A Patient's Story

 "If I have learned anything, it is that we never know when, how, or whom a serious illness will strike. If and when it does, each one of us wants not simply the best possible care for our body but for our whole being.’’  ~ Kenneth B. Schwartz

Seventeen years ago a seminal piece was published by the Boston Globe.  It was entitled: A Patient's Story, written by Boston healthcare attorney Ken Schwartz.  Ken had been diagnosed with stage 4 lung cancer and was now facing the end of his life in 1995.  Through his eloquent prose, Ken taught us all that often it is the compassion of the health care provider, the humanness of the experience, that is as important as the medication and high-tech treatments that we offer our patients. The Schwartz Center for Compassionate Healthcare was founded after Ken's death and has been doing wonderful work on ever since. Little did I know when I read A Patient's Story in 1995 that it would reflect and inform my own experiences as a mother of a terminally ill adolescent and ultimately would redirect my professional life as a passionate advocate of the integration of compassion and empathy into health care environments, for both the patient and the caregiver.

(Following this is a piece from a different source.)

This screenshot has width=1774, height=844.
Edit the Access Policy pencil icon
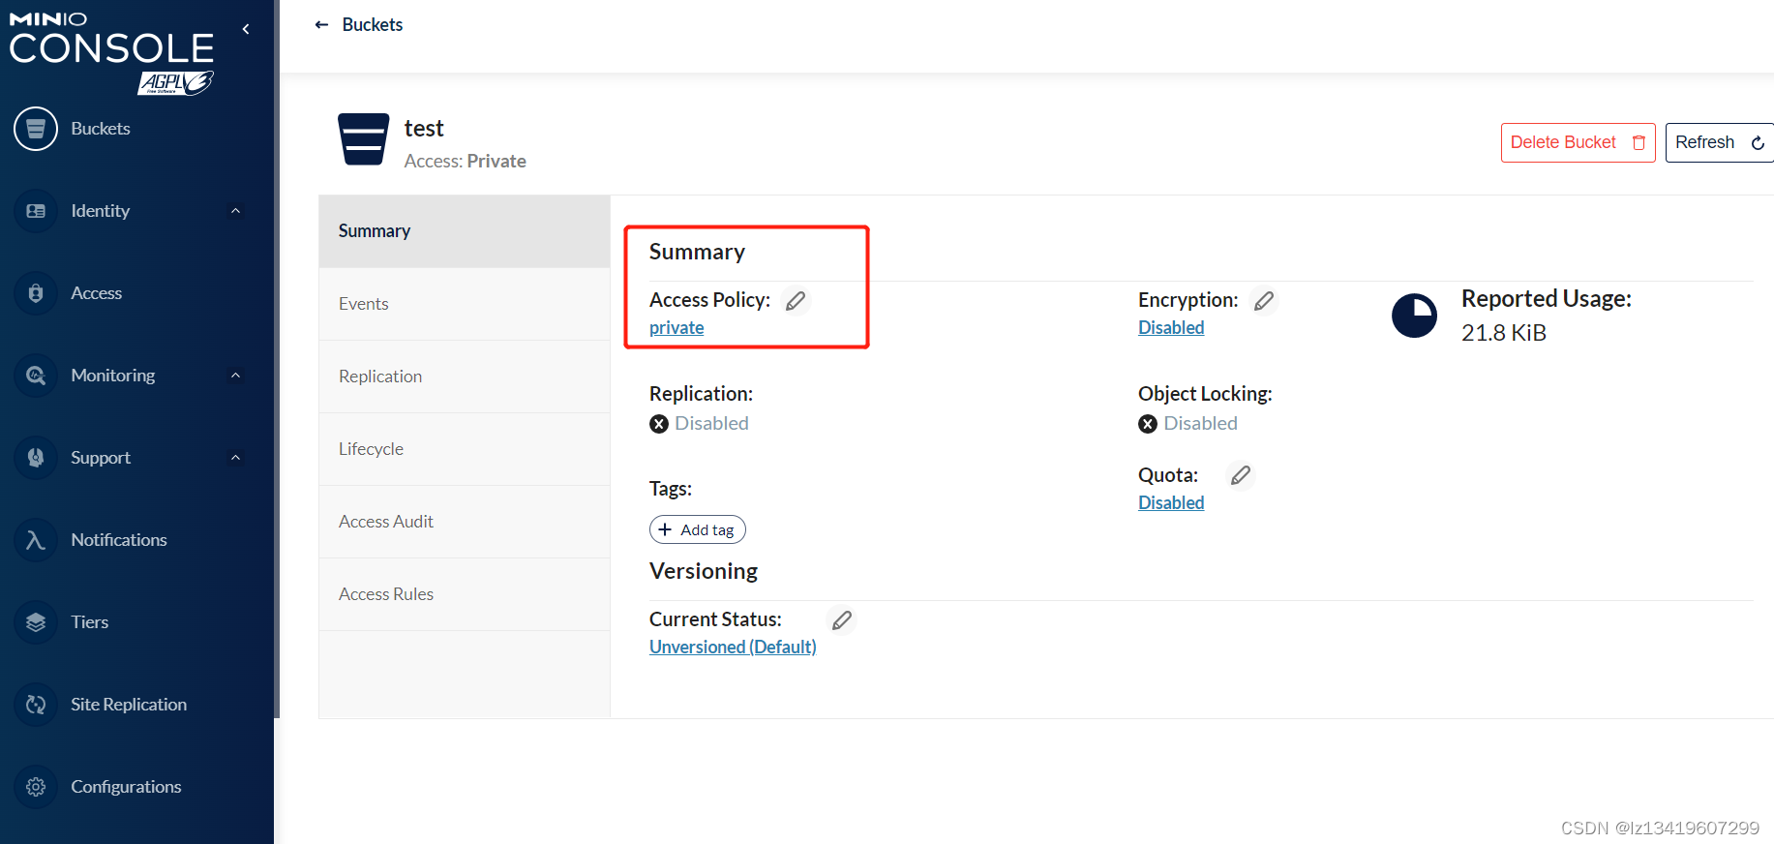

Today, the Boston Globe reflects on the past seventeen years since the publication of A Patient's Story, and of The Schwartz Center for Compassionate Healthcare's work on supporting and improving compassionate caregiving. Click here to read the article: Finding Healing for the Healers by Helen Shen.

I would love to hear your stories about compassionate caregiving or perhaps opportunities that were lost. How can we work together to ensure compassionate and empathic healthcare?  Please feel free to post your thoughts and comments on my blog.

It's All About Connection

Each year The Kenneth Schwartz Center selects a Compassionate Caregiver who embodies the qualities of empathy, compassion, caring and presence in their work and life. This year's winner is Dr. Amy Ship, a primary care physician at Beth Israel Deaconess Medical Center in Boston. I was particularly moved by Dr. Ship's acceptance speech, where she explains that it is all about connection...connecting through presence, through compassion, through understanding as both the care-giver and care-receiver. “The longer I’ve practiced medicine, the more I’ve come to realize that we are all, as the years go on, ‘survivors,’” she said. “For some it is cancer, but for others it is diabetes, or seizures, or kidney failure, or all of the above. Others are survivors of loss – loss of a limb, loss of sight, loss of autonomy, loss of hope, loss of a loved one. And I have learned that many of us – like me – carry with us some secret sorrow – a loss or challenge that is not noticeable. Connecting with patients means looking for what is not immediately visible, listening for the hole in another’s heart.”

I encourage you to view Dr. Ship's speech by clicking here and see and hear what connection in healthcare is all about! Congratulations, Dr. Amy Ship, truly a compassionate caregiver.